▸ **Tasks to perform**:
A – In the article on health care dividend payers, rewrite the paragraph beginning "This Little Falls, New Jersey-based provider" as a short bulleted list of its main facts.
B – Answer these questions from the article on health care dividend payers.
(i) Which two companies are named as top performers that have overrun their mean price targets?
(ii) Where is Steris headquartered?
(iii) How many of the eight analysts surveyed recommend buying Steris shares?
C – Continue the article on health care dividend payers, starting after its final sentence.

▸ **Quoted passage**:
/---

Top Performing Dividend Payers in Health Care with the Most Upside Potential (TRIB, STE, CMN)
It is not unusual for stocks on a tear to the overrun their mean price targets, which is a signal of how far analysts on average expect the share price to climb. Many of the top performing dividend payers in the health care sector over the past six months, such as Eli Lilly (NYSE: LLY) and PDL BioPharma (NASDAQ: PDLI), have done just that. Others are at or near their mean price targets.
This Little Falls, New Jersey-based provider of infection prevention and control products and services has a market capitalization of about $686 million and a dividend yield near 0.4 percent. The long-term earnings per share (EPS) growth forecast is about 18 percent and the PEG ratio is less than the industry average. The operating margin is greater than the industry average. Both of the analysts surveyed by Thomson/First Call who follow the stock recommend buying shares, one of them rating it at Strong Buy. The mean price target is almost 16 percent higher than the current share price, which has pulled back about eight percent in the past month, after posting smaller than expected revenue for the most recent quarter. Over the past six months, the stock has outperformed Baxter International (NYSE: BAX) and Coviden (NYSE: COV).
Steris also provides infection prevention and control products and services. It is headquartered in Mentor, Ohio, and has a market cap of about $2 million and a dividend yield of more than two percent. Its P/E ratio is lower than the industry average, and the long-term EPS growth forecast is more than 12 percent. The return on equity is almost 17 percent. Five of the eight analysts surveyed recommend buying shares; none recommend selling. Their mean price target is more than 12 percent higher than the current share price, as well as higher than the 52-week high. Steris is up about 19 percent year to date despite pulling back a bit in recent days. The stock has outperformed Ecolab (NYSE: ECL) and Johnson & Johnson (NYSE: JNJ), as well as the broader markets, over the past six months.

\---

▸ **Recorded data**:
/---

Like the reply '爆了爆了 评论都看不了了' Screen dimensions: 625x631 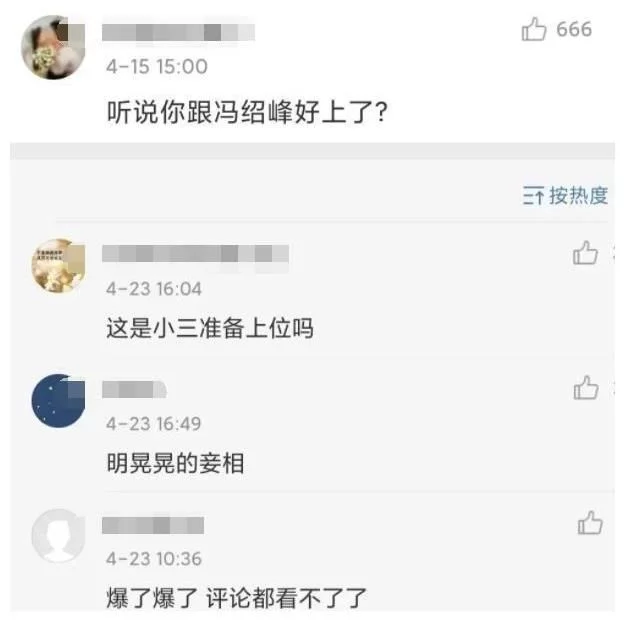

\---

▸ **Exercise answers**:
A –
- Based in Little Falls, New Jersey; provides infection prevention and control products and services
- Market capitalization of about $686 million; dividend yield near 0.4 percent
- Long-term EPS growth forecast of about 18 percent; PEG ratio below the industry average
- Operating margin above the industry average
- Both analysts surveyed by Thomson/First Call recommend buying, one at Strong Buy
- Mean price target almost 16 percent above the current share price
- Shares down about eight percent in the past month after smaller-than-expected quarterly revenue

B –
(i) Eli Lilly and PDL BioPharma
(ii) Mentor, Ohio
(iii) Five

C –
This Irish maker of diagnostic test kits and instrumentation sports a market cap of a little over $300 million and offers a dividend yield of about 1.1 percent. The P/E ratio is lower than the industry average. The long-term EPS growth forecast is about 16 percent. And the operating margin, a company record in the recently reported period, is greater than the industry average. All of the three analysts surveyed recommend buying shares; two of them rate it at Strong Buy. Their mean price target is more than 17 percent higher than the current share price, which is near the 52-week high. Shares are trading about 41 percent higher than at the beginning of the year. Over the past six months, the stock has outperformed Johnson & Johnson (NYSE: JNJ) and the broader market.